Last Friday the market did not chop sideways with an upward bias as I thought might happen but instead dropped nicely in what I think will end up being an A wave down. The B wave up should come today and my upside target is around 2830 (283.00 on the SPY). We tagged the 150% extension on the upside from the 2693 low as I discussed on Friday. But I clearly got that days call wrong as I thought they might squeeze it up to the 162.8% extension (around 2860) first and then do the drop they did, but they didn't.
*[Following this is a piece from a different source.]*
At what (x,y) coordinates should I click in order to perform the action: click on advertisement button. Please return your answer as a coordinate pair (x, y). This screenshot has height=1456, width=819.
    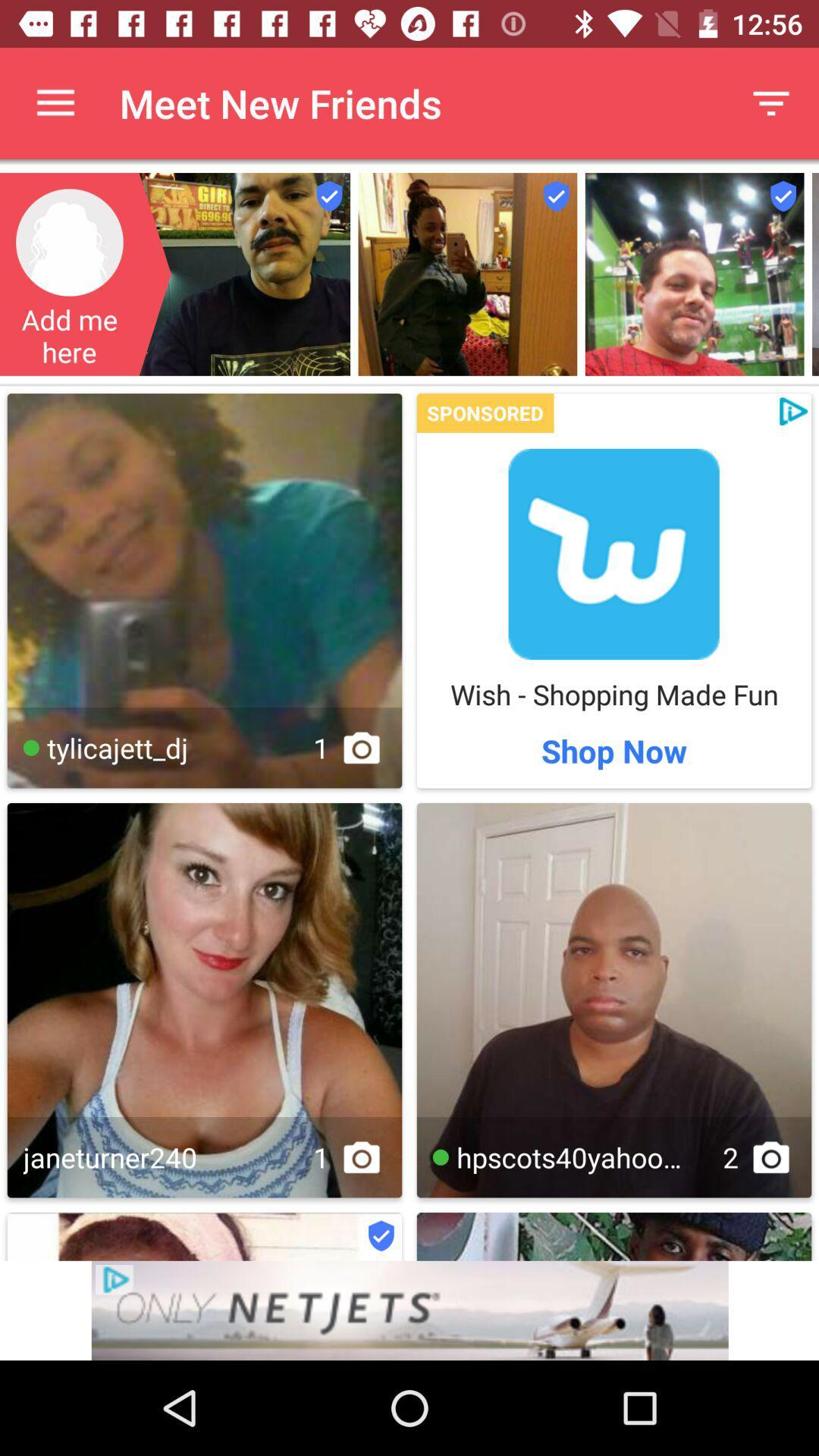
    Looking at the image, I should click on (410, 1310).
Ok, so now what? Well, we have the FOMC meeting this week and we have another round of QT (quantitative tightening) happening on Tuesday. This aligns nicely with the B wave up today and a C wave down tomorrow to finish an ABC pullback. Wow, can it really be so simple to read and trade? I certainly hope so but you never know for sure I guess. But if the past is any indicator then the QT on Tuesday will cause weakness in the market and since that should be a C wave down I'd expect a decent drop to happen.
However, since Fridays drop has awoken the bears there now a lot of "put support" around the 2800 level (280 on the SPY) for every expiration date this week, and we have an extra one on Tuesday due to it being the end of July. So I'm not sure how low this C wave down can go but any pierce of 2800 should be retraced by up into by the close. A tricky move would be to subdivide the C wave down into 5 waves that aren't quick like most C waves.
Meaning we get them spread out over 3 days going into the FOMC meeting Wednesday 2pm EST. I think most people that understand basic waves know that C waves (as well as wave 3's) are powerful waves that usually do the sub-waves 1, 2, and 3 quickly and linger around a little for the wave 4 and 5 to complete the entire move. The bottom line here is that since the A wave down on Friday woke up the bears and was a straight move down I'd expect the C wave down to be tricky.
Therefore I wouldn't get too excited about going long until after the FOMC is over with (and you can clearly see the 5 subdivided waves to complete the C wave down) as from now until then there should be a bearish bias on the market from both the QT on Tuesday and uncertainty on what the Fed will say.
That's about for today's update. Again, I'm looking for a move up to around 2830 or so today (probably into the close) for the B wave. Then a likely 5 wave pattern down for the C wave into the FOMC meeting. From there we'll just play it by ear but a rally of some degree should start. Whether it's to a new all time high or not is unknown of course. Over the next 3 months I do expect another all time high but I don't know when it's going to start. Happy Monday.